Collected data entries
· · · · ·

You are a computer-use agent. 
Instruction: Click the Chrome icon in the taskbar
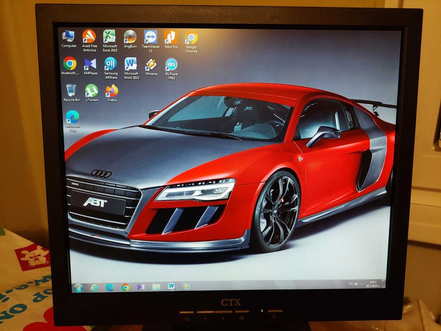(x=125, y=287)
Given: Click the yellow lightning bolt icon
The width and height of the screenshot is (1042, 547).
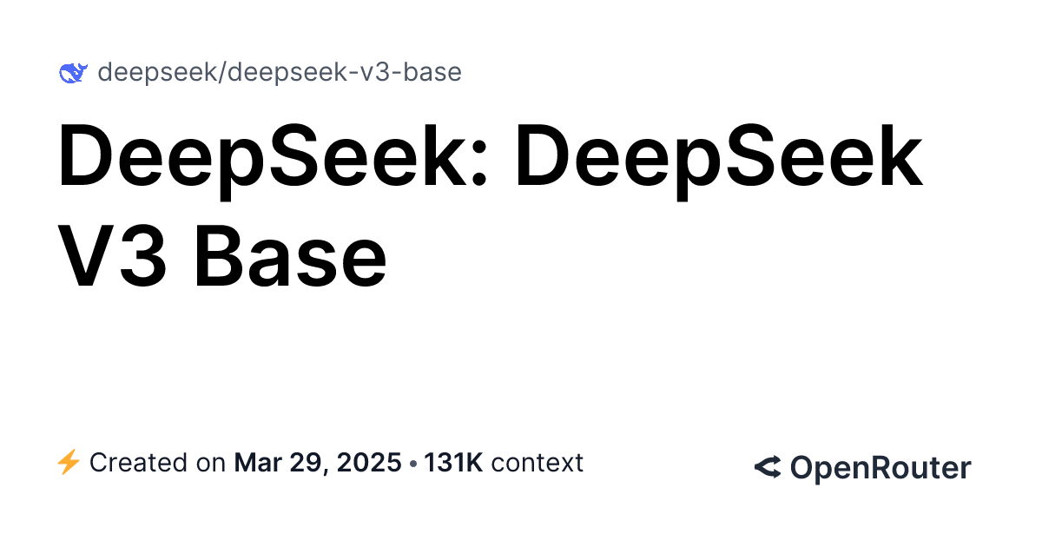Looking at the screenshot, I should pos(68,463).
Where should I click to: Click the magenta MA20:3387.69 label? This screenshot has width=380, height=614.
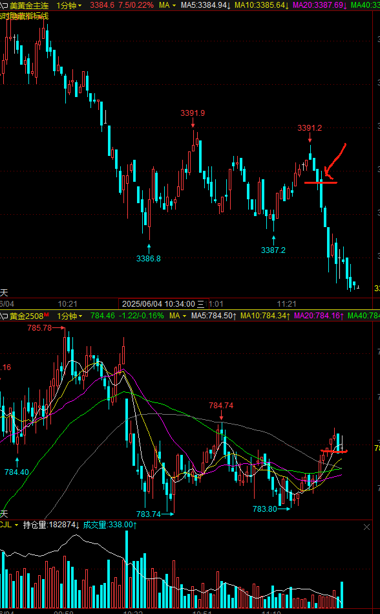[x=320, y=5]
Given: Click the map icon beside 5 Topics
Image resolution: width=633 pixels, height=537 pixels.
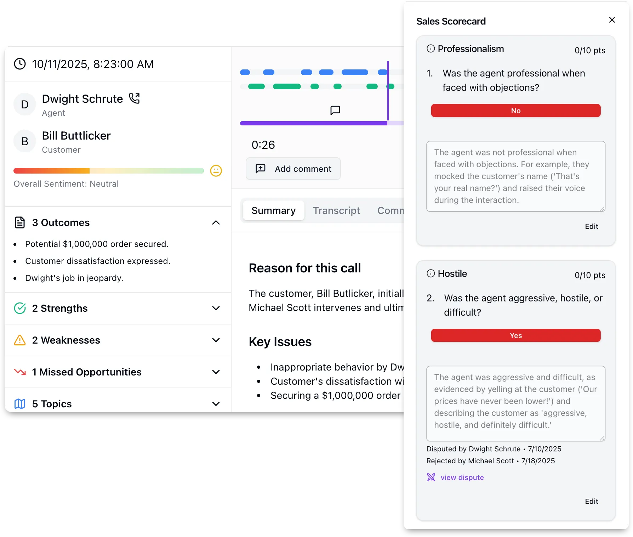Looking at the screenshot, I should [x=20, y=404].
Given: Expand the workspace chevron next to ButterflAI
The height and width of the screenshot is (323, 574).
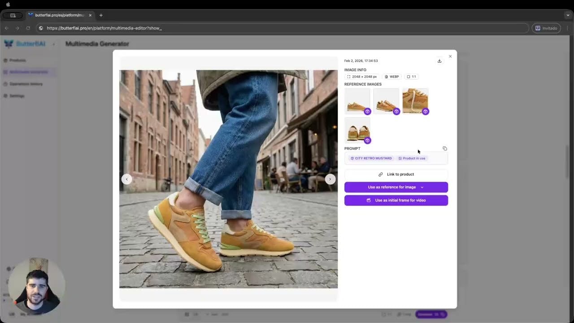Looking at the screenshot, I should pyautogui.click(x=53, y=44).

· · · · ·

* [What this task involves]: Please give again only the lines from the one containing "Given: Expand the" through the last line of the entries above, exactly as they stand and without pictures.

* [Result of this exercise]:
Given: Expand the workspace chevron next to ButterflAI
The height and width of the screenshot is (323, 574).
Looking at the screenshot, I should pyautogui.click(x=53, y=44).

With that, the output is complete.